I must start with a profuse apology, because what follows is perhaps of little relevance to the list. I also propose to re-direct the follow-ups to the Haskell Cafe.
I have examined your code and then tried a few examples, some of which from my code's regression tests.
I have implemented a compile-time lambda-calculator, in a different language. I should say, in a meta-language. The output of the evaluator is a term that can then be compiled and evaluated. The lambda-calculator acts as a partial evaluator. The calculator normalizes a term in a pure untyped lambda calculus.
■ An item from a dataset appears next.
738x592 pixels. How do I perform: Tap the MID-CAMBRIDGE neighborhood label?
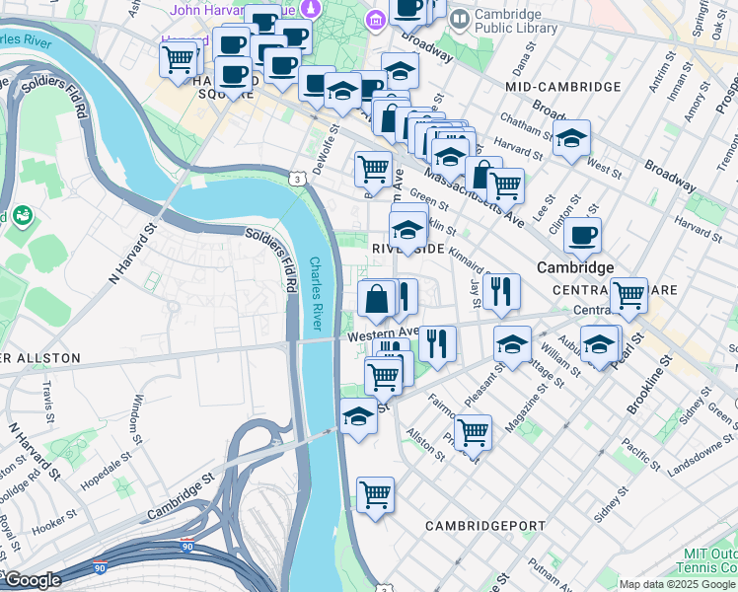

The result is compiled and evaluated in a call-by-value lambda-calculus with constants.
Haskell typechecker (augmented with multi-parameter classes with functional dependencies and let on loose) may do something similar.
BTW, the meta-language lambda-evaluator code (with the regression tests) can be found at http://pobox.com/~oleg/ftp/Computation/rewriting-rule-lambda.txt The calculator is implemented in CPS, in some sort of extended lambda calculus. Therefore, the code has three kinds of lambdas: of the source language, of the transformer meta-language, and of the target language. The first and the third lambdas are spelled the same and are the same.